After graduation, he founded a small printing business in Providence, called Alternate Graphics, specializing in t-shirt and sticker silkscreens, which afforded Fairey the ability to continue pursuing his own artwork. Fairey was also a founding partner along with Dave Kinsey and Phillip DeWolff of the design studio BLK/MRKT Inc. from 1997-2003 which specialised in guerrilla marketing, and "the development of high-impact marketing campaigns". Clients included Pepsi, Hasbro and Netscape.
Shepard Fairey has developed into one of the most influential street artists of our time. Despite breaking many of the spoken and unspoken rules of contemporary art and culture, his work is now seen in museums and galleries, as well as the worlds of graphic design and signature apparel. His multi-faceted, open-ended and generous artistic practice actively resists categorization. Building off of precedents set by artists such as Andy Warhol and Keith Haring, Fairey shifts easily between the realms of fine, commercial, and even political art.
Fairey has developed a successful career through expropriating and recontextualizing the artworks of others, which in and of itself does not make for bad art. (he was inflenced by Roy Lichtenstein whom based artworks on the world of American comic strips and advertising imagery).
His multi-layered renderings of counter-cultural revolutionaries and rap, punk and rock stars, as well as updated and re-imagined propaganda-style posters, carry his signature graphic style, marked by his frequent use of black, white, and red.

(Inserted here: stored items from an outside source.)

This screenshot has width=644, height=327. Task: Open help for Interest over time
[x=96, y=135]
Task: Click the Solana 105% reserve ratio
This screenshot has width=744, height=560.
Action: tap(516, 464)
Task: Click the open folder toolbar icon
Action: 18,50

[ Left: Meeting - Vladimir Kozlinsky. Linocut. 1919. Kozlinsky’s depiction of workers listening to a revolutionary agitator. Middle top: Fairey’s plagiarized version of Kozlinsky’s linocut. Right: Have You Volunteered? - Dmitry Moor. Famous recruitment poster for the Soviet Red Army. 1920. Middle bottom: Fairey’s plagiarized version of Moor’s Red Army poster.

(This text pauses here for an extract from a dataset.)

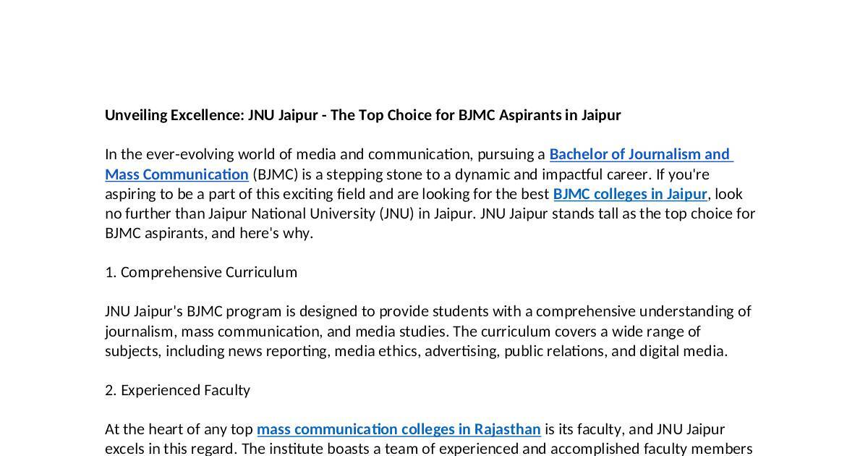Click 'At the heart of any top' text

point(179,429)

Fairey launched his career with a series of obscure street posters,stickers and stencils that combined the words "Andre the Giant Has aPosse" with the visage of deceased wrestling superstar, Andre the Giant. By the early 1990’s the incomprehensible images had become ubiquitous in major urban centers around the world, but in 1993 Titan Sports, Inc. (now World Wrestling Entertainment, Inc.) threatened to sue Fairey for violating their trademarked name, Andre the Giant.
Fairey’s self-titled "absurdist propaganda" campaign was born. The supposed intent of the project, according to the artist, was to: "stimulate curiosity and bring people to question both the campaign and their relationship with their surroundings - because people are not used to seeing advertisements or propaganda for which the motive is not obvious."
[ Left: Political power comes from the barrel of a gun - Artist unknown. 1968. Chinese poster from the Great Proletarian Cultural Revolution period. The title of this poster quotes the famous pronouncement made by Mao Tse-Tung. Right: Fairey's plagiarized version titled, Guns and Roses. The Chinese poster's central motif of hands bearing machine guns was plainly digitally scanned without any alteration. Fairey, or his assistants, then applied a modified sun-burst background, placed clip-art roses in the gun barrels, and released the imitation in 2006 as a supposed original work.]
[ Left: Fairey’s plagiarized poster. Right: Original street poster from Czechoslovakia’s, Prague Spring - Artist unknown 1968. The poster depicts a Soviet Red Army soldier in 1945 as a liberator, then as an oppressor in 1968.]
Fairey has incorporated Art Nouveau borders and graphic flourishes in many of his posters. Another example of Fairey’s plagiarism exists in his directly stealing the work of Austrian artist Koloman Moser (1868-1918), Fairey merely altered Moser’s original work with some clumsy border enhancements, a small portrait of Andre the Giant, and the words, "OBEY Propaganda".
Fairey openly admits to directly copying an image created by someone else (he calls this "referencing")
Perhaps the most important falsehood concerning Fairy's behavior is that it is motivated by some grand theory of aesthetics or weighty political philosophy - but it’s also not impossible to view Fairey’s work as right-wing in essence, since it largely ransacks leftist history and imagery while the artist laughs all the way to the bank.........
but,
there are those who say that artists should have the right to alter and otherwise modify already existing works in order to produce new ones or to make pertinent statements.
The Institute of Contemporary Art said in a statement Saturday that "we believe Shepard Fairey has made an important contribution in the history of art and to popular thinking about art and its role in society."
and at the end of the day his work is visually exciting and striking, it is influential and inspiring, and if anything reflects the very nature of current society.